SQL>  select to_char(sysdate,'yyyy-mm-dd,hh24:mi:ss') as a from dual;
A
-------------------
2014-03-20,23:42:18
--间隔不足一分钟，更改提示失败
SQL> alter user scott identified by oracle;
alter user scott identified by oracle
*
ERROR at line 1:
ORA-28007: the password cannot be reused
--直接用上一次的密码更改，更改失败
SQL> alter user scott identified by oracle1;
alter user scott identified by oracle1
*
ERROR at line 1:
ORA-28007: the password cannot be reused

由上面的实验，我们可以看出，PASSWORD_REUSE_TIME,PASSWORD_REUSE_MAX值均不为UNLIMITED，必须同时满足这两个条件才可以更改密码。

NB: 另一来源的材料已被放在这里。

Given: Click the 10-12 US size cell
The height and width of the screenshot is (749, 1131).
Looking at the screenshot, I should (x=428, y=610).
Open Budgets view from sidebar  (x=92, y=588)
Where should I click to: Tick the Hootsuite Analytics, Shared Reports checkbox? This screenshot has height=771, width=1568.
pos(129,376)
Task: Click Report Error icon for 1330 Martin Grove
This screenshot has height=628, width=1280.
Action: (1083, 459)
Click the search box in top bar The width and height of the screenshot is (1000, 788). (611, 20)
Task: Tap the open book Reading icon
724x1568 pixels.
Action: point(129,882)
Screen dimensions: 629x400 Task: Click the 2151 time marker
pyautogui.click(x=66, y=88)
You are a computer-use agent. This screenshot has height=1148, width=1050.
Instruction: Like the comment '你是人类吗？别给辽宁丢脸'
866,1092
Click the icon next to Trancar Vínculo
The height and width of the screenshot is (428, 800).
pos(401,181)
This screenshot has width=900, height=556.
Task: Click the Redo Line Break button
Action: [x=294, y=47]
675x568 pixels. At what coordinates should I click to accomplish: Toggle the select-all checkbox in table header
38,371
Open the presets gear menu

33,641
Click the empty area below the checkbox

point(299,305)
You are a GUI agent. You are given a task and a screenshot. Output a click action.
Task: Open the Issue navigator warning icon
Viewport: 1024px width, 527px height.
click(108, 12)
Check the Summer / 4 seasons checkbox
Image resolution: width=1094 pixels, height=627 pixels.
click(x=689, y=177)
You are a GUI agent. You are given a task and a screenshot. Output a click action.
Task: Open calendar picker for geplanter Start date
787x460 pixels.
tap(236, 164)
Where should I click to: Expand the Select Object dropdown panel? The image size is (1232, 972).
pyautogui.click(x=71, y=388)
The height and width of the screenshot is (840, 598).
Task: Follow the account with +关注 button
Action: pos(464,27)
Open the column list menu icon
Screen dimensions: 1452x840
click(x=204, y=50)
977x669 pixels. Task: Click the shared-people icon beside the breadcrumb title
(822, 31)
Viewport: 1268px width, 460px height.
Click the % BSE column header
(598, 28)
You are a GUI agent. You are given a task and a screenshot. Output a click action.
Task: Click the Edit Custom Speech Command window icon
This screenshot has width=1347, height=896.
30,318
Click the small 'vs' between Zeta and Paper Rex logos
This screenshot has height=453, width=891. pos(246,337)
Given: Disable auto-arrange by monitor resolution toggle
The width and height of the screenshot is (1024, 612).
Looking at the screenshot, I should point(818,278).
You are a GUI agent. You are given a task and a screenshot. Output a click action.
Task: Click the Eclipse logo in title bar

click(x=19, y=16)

第三种情况，PASSWORD_REUSE_TIME 为UNLIMITED，PASSWORD_REUSE_MAX为1

SQL> alter profile DEFAULT limit PASSWORD_REUSE_TIME unlimited;
Profile altered.
--测试
SQL>  alter user scott identified by oracle1;
alter user scott identified by oracle1
*
ERROR at line 1:
ORA-28007: the password cannot be reused
SQL> alter user scott identified by oracle2;
User altered.
SQL> alter user scott identified by oracle1;
alter user scott identified by oracle1
*
ERROR at line 1:
ORA-28007: the password cannot be reused
SQL> alter user scott identified by oracle;
alter user scott identified by oracle
*
ERROR at line 1:
ORA-28007: the password cannot be reused

由此可以看出，当PASSWORD_REUSE_TIME 为UNLIMITED，PASSWORD_REUSE_MAX为指定值，密码在任何时候都不可以重用。

第四种情况，PASSWORD_REUSE_MAX 为UNLIMITED，PASSWORD_REUSE_TIME为1/1440。

SQL> alter profile DEFAULT limit PASSWORD_REUSE_MAX unlimited;
Profile altered.
SQL> alter profile DEFAULT limit PASSWORD_REUSE_TIME 1/1440;
Profile altered.
SQL> select to_char(sysdate,'yyyy-mm-dd,hh24:mi:ss') as a from dual;
A
-------------------
2014-03-20,23:50:16
SQL> select to_char(sysdate,'yyyy-mm-dd,hh24:mi:ss') as a from dual;
A
-------------------
2014-03-20,23:53:10
SQL> alter user scott identified by oracle2;
alter user scott identified by oracle2
*
ERROR at line 1:
ORA-28007: the password cannot be reused
SQL> alter user scott identified by oracle1;
alter user scott identified by oracle1
*
ERROR at line 1:
ORA-28007: the password cannot be reused
SQL> alter user scott identified by oracle;
alter user scott identified by oracle
*
ERROR at line 1:
ORA-28007: the password cannot be reused
SQL> alter user scott identified by oracle4;
User altered.
SQL> alter user scott identified by oracle;
alter user scott identified by oracle
*
ERROR at line 1:
ORA-28007: the password cannot be reused

从上面的实验可以看出，当PASSWORD_REUSE_MAX为UNLIMITED，PASSWORD_REUSE_TIME为指定值，密码在任何时候都不可以重用。